Fuzzy Logic Email Delivery Optimization

Email Delivery Optimization System

The Challenge

A client needed to send emails to every contact on a list of 2 million recipients—no exceptions. This created a significant email deliverability challenge: many addresses had uncertain validity, yet all needed to receive communications.

Email service providers impose strict penalties for poor sending practices:

  • Sending too many emails to invalid addresses quickly damages sender reputation
  • Hitting specific domains with too many emails too quickly triggers protective measures
  • High bounce rates can lead to complete blocking of the sender

The critical requirement was finding a way to send to ALL addresses—including those with questionable validity—without triggering these penalties that would prevent successful delivery.

The Strategic Approach

I developed a solution based on a key insight: low-quality email addresses needed to be strategically "peppered" among high-confidence addresses.
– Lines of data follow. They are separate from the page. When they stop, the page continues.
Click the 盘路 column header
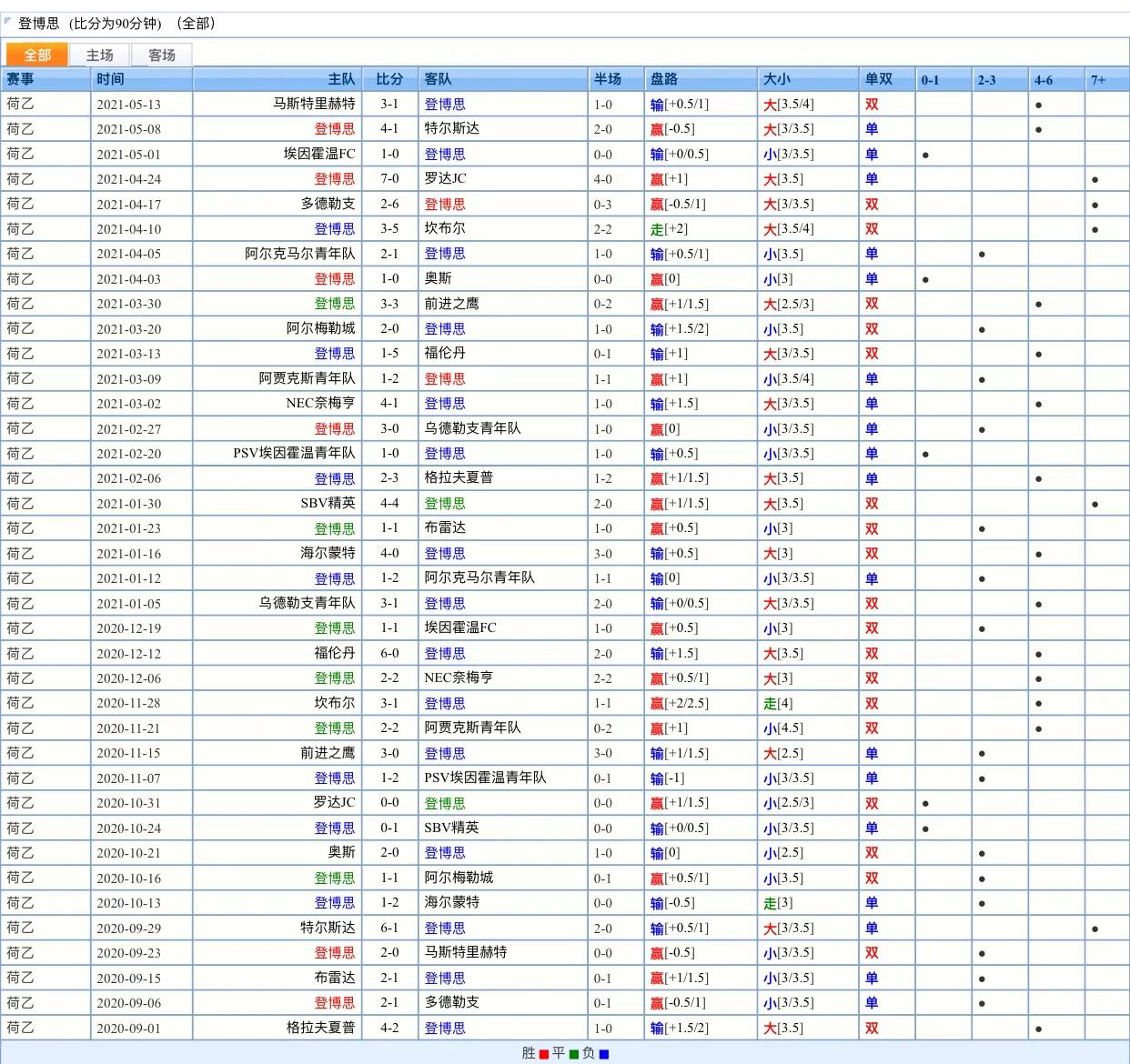Viewport: 1130px width, 1064px height. point(664,79)
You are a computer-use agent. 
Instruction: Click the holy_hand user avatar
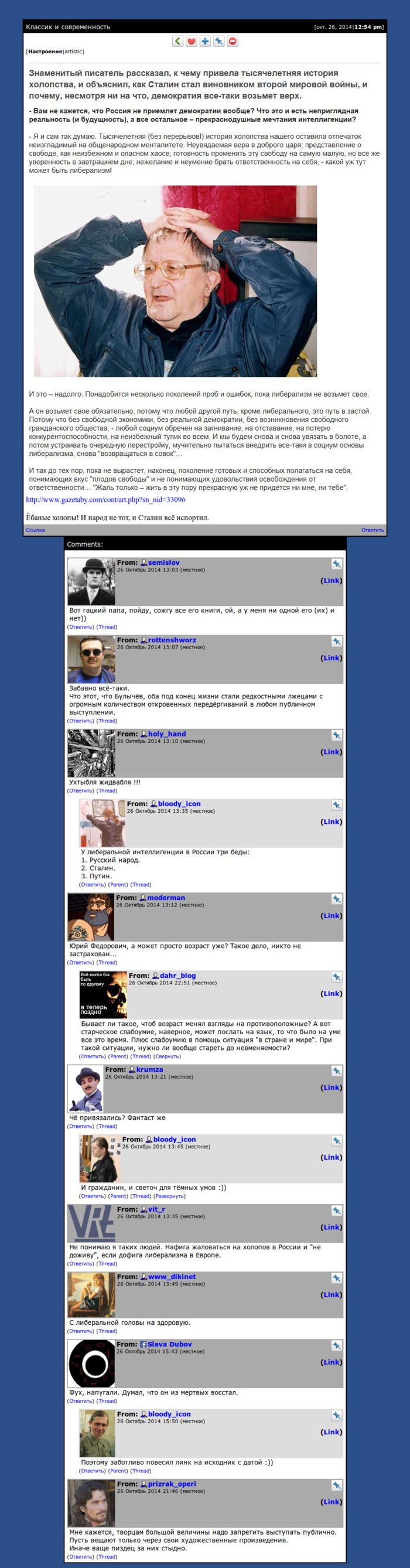point(91,753)
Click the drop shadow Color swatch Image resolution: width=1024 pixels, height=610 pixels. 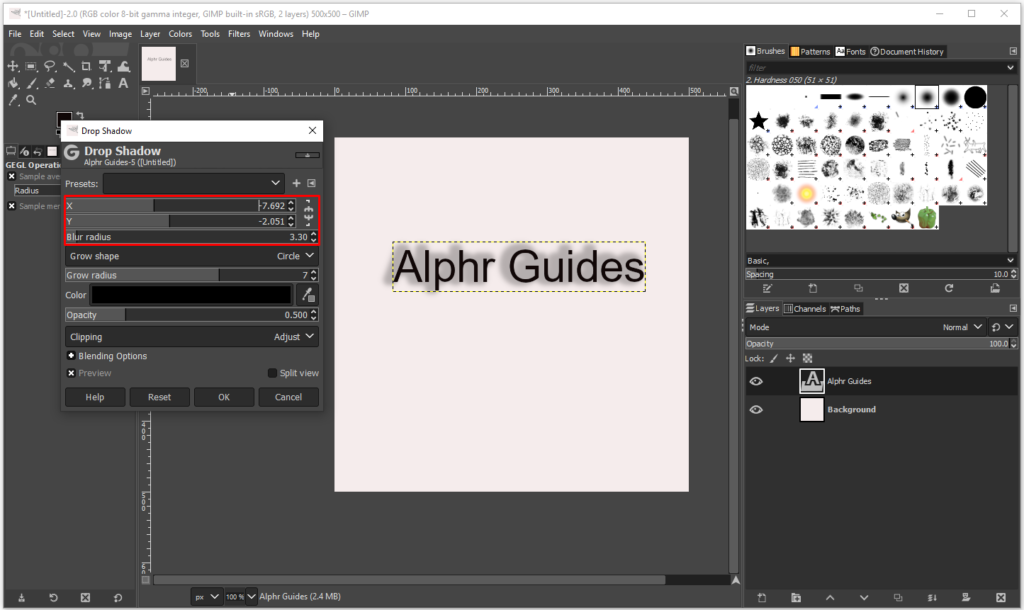[x=190, y=294]
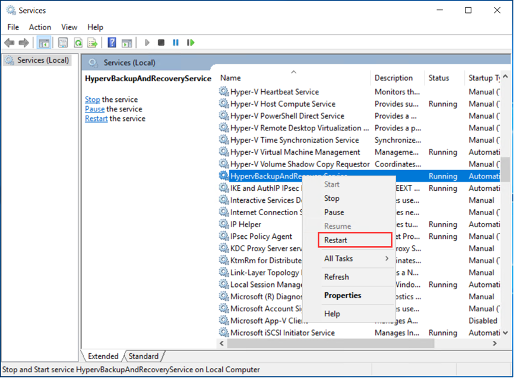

This approach allowed the system to maintain acceptable overall delivery metrics while still reaching the entire contact list.

Using fuzzy logic principles, the system made sophisticated decisions about:

  • How many questionable addresses could be included in each sending batch
  • Which high-quality domains could "shield" sends to riskier addresses
  • How to distribute sends across time periods to avoid triggering rate limits
  • When to temporarily pause sending to specific domains showing warning signs

Technical Implementation

The system processed 540,000 emails daily while carefully orchestrating the mix of address qualities:

  • Fuzzy Logic Engine: Created membership functions that classified addresses by confidence levels and domains by reputation scores, then developed rule sets to determine optimal mixing ratios
  • Reputation Protection: Integrated Google Postmaster Tools and Spamhaus data to maintain dynamic models of sender reputation across domains
  • Strategic Batching: Developed algorithms to create optimal sending batches with precisely calculated ratios of high and low confidence addresses
  • Real-time Monitoring: Built a SnowFlake dashboard that tracked deliverability metrics, bounce rates, and reputation scores across all domains
  • Adaptive Adjustments: Implemented feedback loops that continuously refined the mixing strategy based on delivery outcomes

Collaborative Development

Working closely with the delivery team was essential to success. Their practical knowledge of email deliverability translated into the fuzzy logic membership functions and rule sets that powered the system. This collaboration ensured that the automated process captured all the nuances that previously required manual intervention.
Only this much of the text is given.